US CPI figures and FOMC minutes in focus this week
While US markets reopen tomorrow, all eyes in the data calendar will be on September’s CPI release on Thursday. With gasoline prices having moved broadly sideways last month (contrasting with the 5½%M/M jump in August), Daiwa America’s Lawrence Werther expects overall consumer prices to have increased 0.3%M/M, half the rise in August and in line with the average in the year to date. This would leave the annual CPI rate down 0.1ppt at 3.6%Y/Y, but still some 0.6ppt above the recent low in June. Core prices are also expected to have risen 0.3%M/M, with services inflation underpinned by rising rents. This would, nevertheless, leave the annual rate down 0.2ppt to a two-year low of 4.1%Y/Y. Ahead of this, producer price figures are due on Wednesday along with the FOMC minutes from the 20 September policy-setting meeting. The preliminary October University of Michigan consumer sentiment survey (Friday) will also be watched for the inflation expectation measures.

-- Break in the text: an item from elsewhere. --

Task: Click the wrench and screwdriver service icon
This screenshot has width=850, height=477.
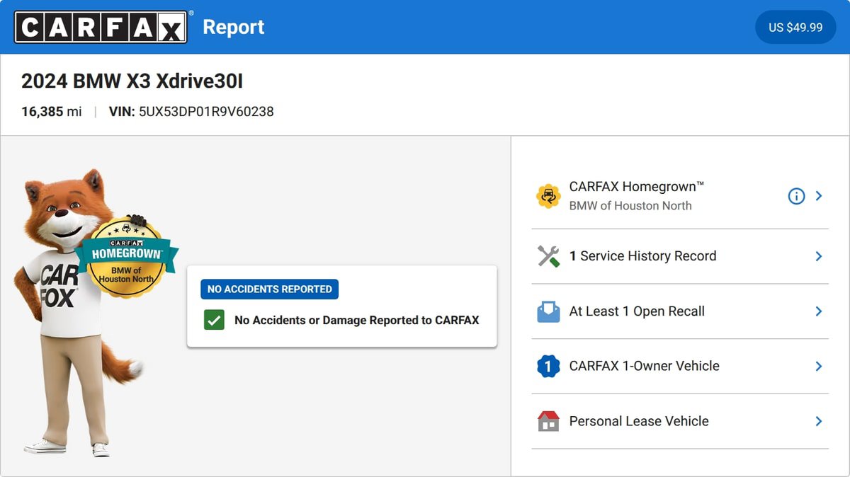Action: (x=548, y=256)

Japanese sentiment surveys to provide updates on economic conditions
After markets reopen after today’s national holiday, the Japanese data calendar will be relatively thin, with focus largely on sentiment survey results. The economy watchers survey (due tomorrow) is expected to report that sentiment moved broadly sideways at the end of Q3, consistent with moderate GDP growth. Meanwhile, the Reuters Tankan survey (Wednesday) will offer an insight into business conditions at the start of Q4. And the BoJ’s quarterly consumer opinion survey (Friday) will provide an update on household sentiment and inflation expectations. In terms of hard data, Thursday will bring machinery orders in August, which will provide a guide to private sector capex growth in the middle of Q4. The latest producer price inflation figures will also be published (Thursday) and expected to report a notable further easing in the headline rate, by almost 1ppt to a 30-month low of 2.4%Y/Y.
Chinese inflation and trade figures due at the end of the week
In China, the end of the week will bring the latest consumer and producer price inflation figures, which are expected to suggest very weak inflationary pressures. In particular, the headline CPI rate is expected to have risen just 0.1ppt to 0.2%Y/Y, with producer prices expected to signal ongoing deflation at the factory gate at about -2½%Y/Y. The latest goods trade figures on Friday are expected to report ongoing declines in export and import values growth compared with a year earlier, albeit at a slightly softer pace than that reported in August.